▶ [SOURCE DOCUMENT]
---+---
Constructor priorities on Darwin aren't supposed to work across
translation units, see http://llvm.org/bugs/show_bug.cgi?id=12556:

"""
I was told (by Apple folks) that darwin does not support cross-unit constructor
priorities, sorry. This is true for both gcc and llvm-gcc / clang. Within unit
priorities are emulated on darwin (via emission order).

Also, according to Nick Kledzik, constructors are executed on darwin strictly
in link order. So, when you link foo.o and bar.o, then first ctors from foo.o
are executed, then - from bar.o. Maybe this is even documented in some MachO
docs.
"""

Yet it should be possible to delay the constructor emission for a
single TU until all the compiler passes do their job, and then sort
those constructors according to their priorities.

On Mon, Feb 4, 2013 at 1:22 PM, Richard Biener
<richard.guent...@gmail.com> wrote:
> On Sun, Feb 3, 2013 at 5:57 AM, Jack Howarth <howa...@bromo.med.uc.edu> wrote:
>>    Currently darwin is unable to utilize libasan with constructors due to 
>> the lack of
>> constructor priority support on that target. The asan_finish_file routine 
>> inserts an
>> essential __asan_init into the array of constructors (via the 
>> __mod_init_func section).
>> However the insertion occurs at the end, and due to the lack of priority 
>> support for
>> constructors, these are executed from the start of the array of constructors 
>> on program
>> startup. This causes code any instrumented code that executes before the 
>> __asan_init
>> call to crash.
---+---
▶ [DATASET CONTENT]
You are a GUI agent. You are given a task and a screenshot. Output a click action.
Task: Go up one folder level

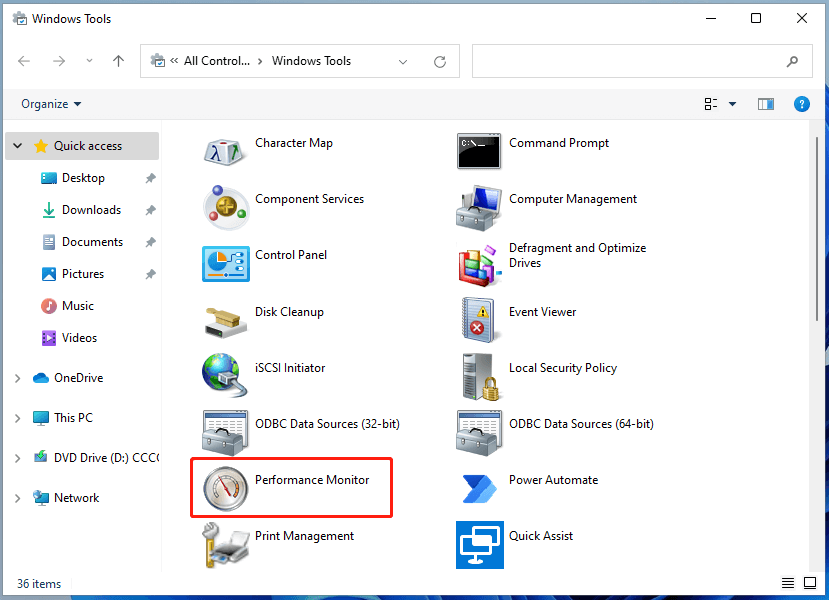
---+---
▶ [WHAT YOU WILL DO]
(1) Reproduce the email about Darwin constructor priorities word for word, everything from "I was told (by" down to "(via emission order).".
(2) Carry on the email about Darwin constructor priorities, starting right after its last sentence.

▶ [EXPECTED RESPONSES]
(1)
I was told (by Apple folks) that darwin does not support cross-unit constructor
priorities, sorry. This is true for both gcc and llvm-gcc / clang. Within unit
priorities are emulated on darwin (via emission order).

(2)
>>    Since darwin sets...
>>
>> #undef SUPPORTS_INIT_PRIORITY
>> #define SUPPORTS_INIT_PRIORITY 0
>>
>> in gcc/config/darwin.h, all constructors are automatically set to
>>
>> #define DEFAULT_INIT_PRIORITY 65535
>>
>> in gcc/collect2.c. Any code that attempts to set the constructor/destructor 
>> priority
>> on darwin results in a compile time error of "constructor priorities are not 
>> supported".
>> So asan alone should be unique in emitting priorities different from 65535 
>> on darwin.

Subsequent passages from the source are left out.